Épuisement symbolique
Au milieu de la pièce, on perd pied. Deux interprètes simulent une dispute sur un laps de temps trop court pour y croire ou pour comprendre d’où cela sort, et, surtout où cela nous mène. Par la suite, la musique s’éteint, l’espace affiche un rouge intense. Que se passe-t-il?
Les interprètes eux, jouent des claquements de doigts. Des leaders se démarquent puis l’ensemble du groupe feint de jouer à un jeu … Pourquoi sort-on complètement du contexte chorégraphique et scénique ? Et surtout pourquoi sur si peu de temps ? Après quelques paroles qui semblent vouloir atteindre et ridiculiser le public, on tombe dans un tableau où tous les danseurs nous font face, la rage au ventre. Pourquoi ?
Les moments chorégraphiques prennent leur place dans ces scènes et permettent d’aérer le tout mais ne nous replongent pas dans le cœur de la pièce. Au contraire. Des unissons et des traversées chorégraphiques beaucoup plus jazz prennent place. On ne sait plus vraiment où se situer même si les mouvements et les compositions spatiales sont agréables à regarder.
Les tableaux s’enchaînent moins et apparaissent quelque peu répétitifs. On assiste à de longues marches où même les interprètes tout recroquevillés ne semblent plus savoir quoi faire, ni comment interpréter ces instants qui ont l’air de combler du vide.
Après une douceur visuelle composée de pauses nijinskiennes et d’un bel agencement de l’espace, les interprètes quittent la scène, sous une ravissante lumière. Mais ce n’est pas fini…

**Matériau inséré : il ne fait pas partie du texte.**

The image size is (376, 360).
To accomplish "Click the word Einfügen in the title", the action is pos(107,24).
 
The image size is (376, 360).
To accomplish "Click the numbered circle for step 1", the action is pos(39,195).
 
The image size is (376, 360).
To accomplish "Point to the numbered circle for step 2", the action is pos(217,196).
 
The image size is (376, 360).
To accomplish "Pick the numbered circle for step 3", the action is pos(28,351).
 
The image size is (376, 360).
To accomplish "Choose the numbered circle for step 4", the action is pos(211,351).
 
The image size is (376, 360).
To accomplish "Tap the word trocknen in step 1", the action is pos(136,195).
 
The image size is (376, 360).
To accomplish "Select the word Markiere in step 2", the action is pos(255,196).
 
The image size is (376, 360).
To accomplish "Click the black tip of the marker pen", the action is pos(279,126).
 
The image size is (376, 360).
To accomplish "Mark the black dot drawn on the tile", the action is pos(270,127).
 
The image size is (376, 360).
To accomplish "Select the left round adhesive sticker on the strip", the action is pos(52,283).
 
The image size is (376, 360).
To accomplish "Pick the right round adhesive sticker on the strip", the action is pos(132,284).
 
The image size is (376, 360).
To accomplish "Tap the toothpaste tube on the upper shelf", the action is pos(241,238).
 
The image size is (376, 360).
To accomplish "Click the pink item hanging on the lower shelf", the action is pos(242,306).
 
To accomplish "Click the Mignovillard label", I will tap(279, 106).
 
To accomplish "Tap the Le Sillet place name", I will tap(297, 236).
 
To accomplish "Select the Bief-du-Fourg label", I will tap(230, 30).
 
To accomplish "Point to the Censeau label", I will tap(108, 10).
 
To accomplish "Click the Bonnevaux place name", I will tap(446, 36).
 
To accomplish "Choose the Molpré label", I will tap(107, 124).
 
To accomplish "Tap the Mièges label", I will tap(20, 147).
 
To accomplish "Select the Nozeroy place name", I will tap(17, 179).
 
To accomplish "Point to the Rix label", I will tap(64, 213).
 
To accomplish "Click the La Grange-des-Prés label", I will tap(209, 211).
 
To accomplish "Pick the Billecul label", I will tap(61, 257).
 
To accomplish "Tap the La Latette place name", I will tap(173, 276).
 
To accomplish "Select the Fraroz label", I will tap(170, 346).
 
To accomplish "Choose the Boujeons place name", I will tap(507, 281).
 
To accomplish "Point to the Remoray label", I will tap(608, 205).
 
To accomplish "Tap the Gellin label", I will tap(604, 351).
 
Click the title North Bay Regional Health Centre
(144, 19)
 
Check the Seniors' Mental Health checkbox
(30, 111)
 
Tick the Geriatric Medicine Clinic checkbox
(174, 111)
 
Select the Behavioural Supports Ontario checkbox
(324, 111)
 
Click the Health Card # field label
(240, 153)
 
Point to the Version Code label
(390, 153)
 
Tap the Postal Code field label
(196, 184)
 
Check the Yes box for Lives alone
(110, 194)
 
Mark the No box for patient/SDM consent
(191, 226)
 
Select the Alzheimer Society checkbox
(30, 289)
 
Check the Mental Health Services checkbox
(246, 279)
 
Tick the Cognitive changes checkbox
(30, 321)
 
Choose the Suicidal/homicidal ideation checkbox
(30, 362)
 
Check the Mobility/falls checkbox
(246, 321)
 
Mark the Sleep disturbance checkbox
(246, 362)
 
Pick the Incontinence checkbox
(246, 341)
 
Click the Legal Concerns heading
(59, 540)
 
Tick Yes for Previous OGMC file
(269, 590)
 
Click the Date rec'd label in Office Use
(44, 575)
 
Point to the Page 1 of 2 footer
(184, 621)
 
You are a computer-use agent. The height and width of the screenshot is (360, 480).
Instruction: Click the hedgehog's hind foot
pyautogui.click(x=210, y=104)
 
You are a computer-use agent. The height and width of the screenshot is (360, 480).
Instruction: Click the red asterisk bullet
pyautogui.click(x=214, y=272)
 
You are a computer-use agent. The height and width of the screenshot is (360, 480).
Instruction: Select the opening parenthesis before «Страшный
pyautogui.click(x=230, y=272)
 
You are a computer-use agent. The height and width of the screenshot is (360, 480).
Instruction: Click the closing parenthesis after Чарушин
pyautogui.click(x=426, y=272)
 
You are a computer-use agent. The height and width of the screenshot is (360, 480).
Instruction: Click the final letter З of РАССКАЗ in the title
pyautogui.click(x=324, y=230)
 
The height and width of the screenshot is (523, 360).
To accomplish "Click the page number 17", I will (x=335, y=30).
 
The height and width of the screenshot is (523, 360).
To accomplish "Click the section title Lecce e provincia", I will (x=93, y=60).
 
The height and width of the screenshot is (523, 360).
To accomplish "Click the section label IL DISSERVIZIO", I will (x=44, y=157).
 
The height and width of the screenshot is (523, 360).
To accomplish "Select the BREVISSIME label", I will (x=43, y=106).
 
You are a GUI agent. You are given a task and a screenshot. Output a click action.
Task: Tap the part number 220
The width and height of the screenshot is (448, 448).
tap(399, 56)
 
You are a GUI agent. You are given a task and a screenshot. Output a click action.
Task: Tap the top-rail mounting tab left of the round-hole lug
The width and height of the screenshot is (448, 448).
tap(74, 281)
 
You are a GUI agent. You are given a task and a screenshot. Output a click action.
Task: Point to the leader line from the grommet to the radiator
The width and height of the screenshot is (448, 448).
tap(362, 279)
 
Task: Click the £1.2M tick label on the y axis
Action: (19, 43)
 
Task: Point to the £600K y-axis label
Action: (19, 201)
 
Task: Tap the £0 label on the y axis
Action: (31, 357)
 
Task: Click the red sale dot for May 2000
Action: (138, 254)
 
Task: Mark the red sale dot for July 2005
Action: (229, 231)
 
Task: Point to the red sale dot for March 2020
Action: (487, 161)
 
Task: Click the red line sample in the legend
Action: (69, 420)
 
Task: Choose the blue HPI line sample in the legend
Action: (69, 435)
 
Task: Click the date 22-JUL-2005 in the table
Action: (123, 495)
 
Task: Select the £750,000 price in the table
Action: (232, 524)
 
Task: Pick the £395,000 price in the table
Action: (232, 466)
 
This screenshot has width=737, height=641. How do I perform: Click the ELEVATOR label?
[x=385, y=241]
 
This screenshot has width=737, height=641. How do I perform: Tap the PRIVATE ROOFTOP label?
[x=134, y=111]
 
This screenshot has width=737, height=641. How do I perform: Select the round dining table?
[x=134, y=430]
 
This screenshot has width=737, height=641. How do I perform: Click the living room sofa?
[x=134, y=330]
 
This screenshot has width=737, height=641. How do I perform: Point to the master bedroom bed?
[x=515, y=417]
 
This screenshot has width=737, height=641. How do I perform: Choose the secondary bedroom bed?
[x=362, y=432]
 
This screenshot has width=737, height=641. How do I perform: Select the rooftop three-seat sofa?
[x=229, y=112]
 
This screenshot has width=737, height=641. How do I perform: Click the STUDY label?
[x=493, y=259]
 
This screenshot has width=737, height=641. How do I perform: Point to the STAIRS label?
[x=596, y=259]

À la toute fin de la pièce, on retombe dans l’incompréhension. Il est maintenant question d’écouter la parole de certain(e)s étudiant(e)s sur le processus de création donnant des avis personnels sur la pièce ou encore exprimant des ressentis corporels ou sensitifs. Le temps devient long et ce montage sonore semble vouloir justifier les passages de la pièce qui n’ont pas été clairs ou parait désireux d’expliquer au public les arrières de la scène. Ce qui nous laisse… plutôt perplexe.